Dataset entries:
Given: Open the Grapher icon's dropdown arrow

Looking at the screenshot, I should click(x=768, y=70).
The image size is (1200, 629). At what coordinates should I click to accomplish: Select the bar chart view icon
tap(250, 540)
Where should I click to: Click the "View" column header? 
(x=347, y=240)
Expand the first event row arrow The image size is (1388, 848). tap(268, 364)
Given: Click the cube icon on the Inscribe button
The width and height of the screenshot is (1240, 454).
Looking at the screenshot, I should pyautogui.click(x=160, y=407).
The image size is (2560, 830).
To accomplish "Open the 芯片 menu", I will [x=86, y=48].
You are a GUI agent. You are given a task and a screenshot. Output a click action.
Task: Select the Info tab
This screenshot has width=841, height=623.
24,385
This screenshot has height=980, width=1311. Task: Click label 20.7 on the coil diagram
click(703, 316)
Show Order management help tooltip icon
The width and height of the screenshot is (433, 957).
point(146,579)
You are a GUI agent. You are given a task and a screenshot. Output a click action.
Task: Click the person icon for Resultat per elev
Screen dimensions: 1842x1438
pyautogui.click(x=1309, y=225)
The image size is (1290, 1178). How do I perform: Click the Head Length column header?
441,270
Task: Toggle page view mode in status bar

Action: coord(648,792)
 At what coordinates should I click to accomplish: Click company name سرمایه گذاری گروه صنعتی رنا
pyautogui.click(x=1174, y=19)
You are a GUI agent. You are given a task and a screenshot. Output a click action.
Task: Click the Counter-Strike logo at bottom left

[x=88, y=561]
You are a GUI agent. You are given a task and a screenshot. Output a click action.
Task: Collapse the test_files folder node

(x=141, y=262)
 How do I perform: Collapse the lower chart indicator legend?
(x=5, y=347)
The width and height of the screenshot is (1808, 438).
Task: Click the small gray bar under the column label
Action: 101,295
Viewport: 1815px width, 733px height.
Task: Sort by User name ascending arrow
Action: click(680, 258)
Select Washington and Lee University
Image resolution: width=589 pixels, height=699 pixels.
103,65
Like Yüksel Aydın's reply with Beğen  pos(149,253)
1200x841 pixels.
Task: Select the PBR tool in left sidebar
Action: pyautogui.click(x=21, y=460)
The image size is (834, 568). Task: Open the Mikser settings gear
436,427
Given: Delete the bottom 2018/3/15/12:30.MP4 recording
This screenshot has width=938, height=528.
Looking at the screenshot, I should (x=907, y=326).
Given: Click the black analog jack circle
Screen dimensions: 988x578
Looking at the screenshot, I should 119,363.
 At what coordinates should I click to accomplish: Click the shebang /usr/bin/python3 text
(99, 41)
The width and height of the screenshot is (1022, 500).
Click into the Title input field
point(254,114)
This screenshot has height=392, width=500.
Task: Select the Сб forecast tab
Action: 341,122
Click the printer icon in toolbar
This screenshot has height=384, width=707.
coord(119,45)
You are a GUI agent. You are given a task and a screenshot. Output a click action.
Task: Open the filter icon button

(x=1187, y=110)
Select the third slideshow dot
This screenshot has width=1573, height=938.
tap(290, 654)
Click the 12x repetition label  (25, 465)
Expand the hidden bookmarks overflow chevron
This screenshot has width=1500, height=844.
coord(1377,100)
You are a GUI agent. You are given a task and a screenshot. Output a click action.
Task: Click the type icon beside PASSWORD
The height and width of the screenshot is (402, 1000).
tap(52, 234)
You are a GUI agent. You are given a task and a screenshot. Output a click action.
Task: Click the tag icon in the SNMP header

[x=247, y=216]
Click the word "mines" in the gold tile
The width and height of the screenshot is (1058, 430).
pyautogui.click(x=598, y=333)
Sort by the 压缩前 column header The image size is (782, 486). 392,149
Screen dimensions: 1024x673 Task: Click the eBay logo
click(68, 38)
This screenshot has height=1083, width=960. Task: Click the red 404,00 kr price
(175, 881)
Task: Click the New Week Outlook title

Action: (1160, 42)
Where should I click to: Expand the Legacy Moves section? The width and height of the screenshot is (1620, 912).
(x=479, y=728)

* Activity
Every record above needs to be returned in full, exactly.

* Expected answer
Given: Open the Grapher icon's dropdown arrow

Looking at the screenshot, I should click(x=768, y=70).
The image size is (1200, 629). At what coordinates should I click to accomplish: Select the bar chart view icon
tap(250, 540)
Where should I click to: Click the "View" column header? 
(x=347, y=240)
Expand the first event row arrow The image size is (1388, 848). tap(268, 364)
Given: Click the cube icon on the Inscribe button
The width and height of the screenshot is (1240, 454).
Looking at the screenshot, I should pyautogui.click(x=160, y=407).
The image size is (2560, 830).
To accomplish "Open the 芯片 menu", I will [x=86, y=48].
You are a GUI agent. You are given a task and a screenshot. Output a click action.
Task: Select the Info tab
This screenshot has width=841, height=623.
24,385
This screenshot has height=980, width=1311. Task: Click label 20.7 on the coil diagram
click(703, 316)
Show Order management help tooltip icon
The width and height of the screenshot is (433, 957).
point(146,579)
You are a GUI agent. You are given a task and a screenshot. Output a click action.
Task: Click the person icon for Resultat per elev
Screen dimensions: 1842x1438
pyautogui.click(x=1309, y=225)
The image size is (1290, 1178). How do I perform: Click the Head Length column header?
441,270
Task: Toggle page view mode in status bar

Action: coord(648,792)
 At what coordinates should I click to accomplish: Click company name سرمایه گذاری گروه صنعتی رنا
pyautogui.click(x=1174, y=19)
You are a GUI agent. You are given a task and a screenshot. Output a click action.
Task: Click the Counter-Strike logo at bottom left

[x=88, y=561]
You are a GUI agent. You are given a task and a screenshot. Output a click action.
Task: Collapse the test_files folder node

(x=141, y=262)
 How do I perform: Collapse the lower chart indicator legend?
(x=5, y=347)
The width and height of the screenshot is (1808, 438).
Task: Click the small gray bar under the column label
Action: 101,295
Viewport: 1815px width, 733px height.
Task: Sort by User name ascending arrow
Action: click(680, 258)
Select Washington and Lee University
Image resolution: width=589 pixels, height=699 pixels.
103,65
Like Yüksel Aydın's reply with Beğen  pos(149,253)
1200x841 pixels.
Task: Select the PBR tool in left sidebar
Action: pyautogui.click(x=21, y=460)
The image size is (834, 568). Task: Open the Mikser settings gear
436,427
Given: Delete the bottom 2018/3/15/12:30.MP4 recording
This screenshot has width=938, height=528.
Looking at the screenshot, I should (x=907, y=326).
Given: Click the black analog jack circle
Screen dimensions: 988x578
Looking at the screenshot, I should 119,363.
 At what coordinates should I click to accomplish: Click the shebang /usr/bin/python3 text
(99, 41)
The width and height of the screenshot is (1022, 500).
Click into the Title input field
point(254,114)
This screenshot has height=392, width=500.
Task: Select the Сб forecast tab
Action: 341,122
Click the printer icon in toolbar
This screenshot has height=384, width=707.
coord(119,45)
You are a GUI agent. You are given a task and a screenshot. Output a click action.
Task: Open the filter icon button

(x=1187, y=110)
Select the third slideshow dot
This screenshot has width=1573, height=938.
tap(290, 654)
Click the 12x repetition label  (25, 465)
Expand the hidden bookmarks overflow chevron
This screenshot has width=1500, height=844.
coord(1377,100)
You are a GUI agent. You are given a task and a screenshot. Output a click action.
Task: Click the type icon beside PASSWORD
The height and width of the screenshot is (402, 1000).
tap(52, 234)
You are a GUI agent. You are given a task and a screenshot. Output a click action.
Task: Click the tag icon in the SNMP header

[x=247, y=216]
Click the word "mines" in the gold tile
The width and height of the screenshot is (1058, 430).
pyautogui.click(x=598, y=333)
Sort by the 压缩前 column header The image size is (782, 486). 392,149
Screen dimensions: 1024x673 Task: Click the eBay logo
click(68, 38)
This screenshot has height=1083, width=960. Task: Click the red 404,00 kr price
(175, 881)
Task: Click the New Week Outlook title

Action: (1160, 42)
Where should I click to: Expand the Legacy Moves section? The width and height of the screenshot is (1620, 912).
(x=479, y=728)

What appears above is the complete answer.